The report also says there was very little coordination with civic organisations with most of them reading about the date and activities of the mass action in the independent press. It says a number of issues remained unresolved during the mass action. These included the pre-mature announcement to the press of the intended action, lack of clarity on how to counter anticipated state repression, methods of how ordinary citizens would get information in view of their lack of access to the independent media, methods of how interested individuals would identify party leadership at various strategic points, the role of civic society in mobilising support for the mass action, methods of ensuring accountability and measuring effectiveness of the action, and strategies to account for and assist victims of state repression.

Despite these shortcomings, the report says the mass action was a success because the MDC had managed to bring the nation to halt despite the massive state repression. "The fact that the opposition leader can call on employers and workers alike to close their businesses, and have this call to action heeded nationwide for five full days-despite intimidation and recrimination by the ruling party-is a powerful testimony to the considerable influence the MDC wields," the report says.

But it adds that despite the state repression, "the MDC dangerously oversimplified the problem in its mass communications.
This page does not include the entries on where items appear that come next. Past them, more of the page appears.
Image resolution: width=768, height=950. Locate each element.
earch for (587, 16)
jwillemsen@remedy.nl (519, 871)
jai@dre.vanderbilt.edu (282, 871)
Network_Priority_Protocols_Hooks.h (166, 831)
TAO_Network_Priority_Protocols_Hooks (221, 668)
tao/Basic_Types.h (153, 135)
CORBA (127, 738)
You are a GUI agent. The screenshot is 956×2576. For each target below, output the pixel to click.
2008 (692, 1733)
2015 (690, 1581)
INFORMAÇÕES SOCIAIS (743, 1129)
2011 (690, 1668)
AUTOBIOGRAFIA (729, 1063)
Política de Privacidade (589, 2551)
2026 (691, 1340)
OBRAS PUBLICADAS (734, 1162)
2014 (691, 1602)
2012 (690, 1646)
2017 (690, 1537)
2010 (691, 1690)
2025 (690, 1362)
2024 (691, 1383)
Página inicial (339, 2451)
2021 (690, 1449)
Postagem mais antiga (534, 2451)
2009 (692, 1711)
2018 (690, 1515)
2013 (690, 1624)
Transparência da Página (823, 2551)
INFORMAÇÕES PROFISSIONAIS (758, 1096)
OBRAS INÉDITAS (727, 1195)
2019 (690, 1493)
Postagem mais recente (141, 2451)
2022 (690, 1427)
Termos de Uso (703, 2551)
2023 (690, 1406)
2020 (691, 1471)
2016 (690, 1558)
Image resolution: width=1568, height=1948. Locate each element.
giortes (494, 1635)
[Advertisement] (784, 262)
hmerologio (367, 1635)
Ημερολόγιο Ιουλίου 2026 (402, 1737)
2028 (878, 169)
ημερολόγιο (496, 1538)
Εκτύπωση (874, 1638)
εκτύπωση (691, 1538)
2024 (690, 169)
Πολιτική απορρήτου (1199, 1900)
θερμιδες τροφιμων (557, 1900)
Many people entered the week of June 2-6 naively hoping that one decisive week of action would cause an entrenched and determined regime to lay down its arms and concede to negotiations".

"While psychologically it was important to motivate Zimbabweans that their commitment to mass action could yield an immediate and tangible result, this strategy delivered unrealistic expectations of a swift and decisive victory for the pro-democracy movement. Herein lies the challenge for pro-democracy forces, namely how to maintain realistic expectations of an action while motivating constituents and providing hope to the nation."

The report says the strengths and shortcomings of the "final push" must therefore be analysed carefully and rationally. "The collective frustration of a people ready to defend their rights and insist on good governance is a powerful force. With greater coordination and careful strategising, this will easily become the most important tool in the struggle to achieve a democratic Zimbabwe."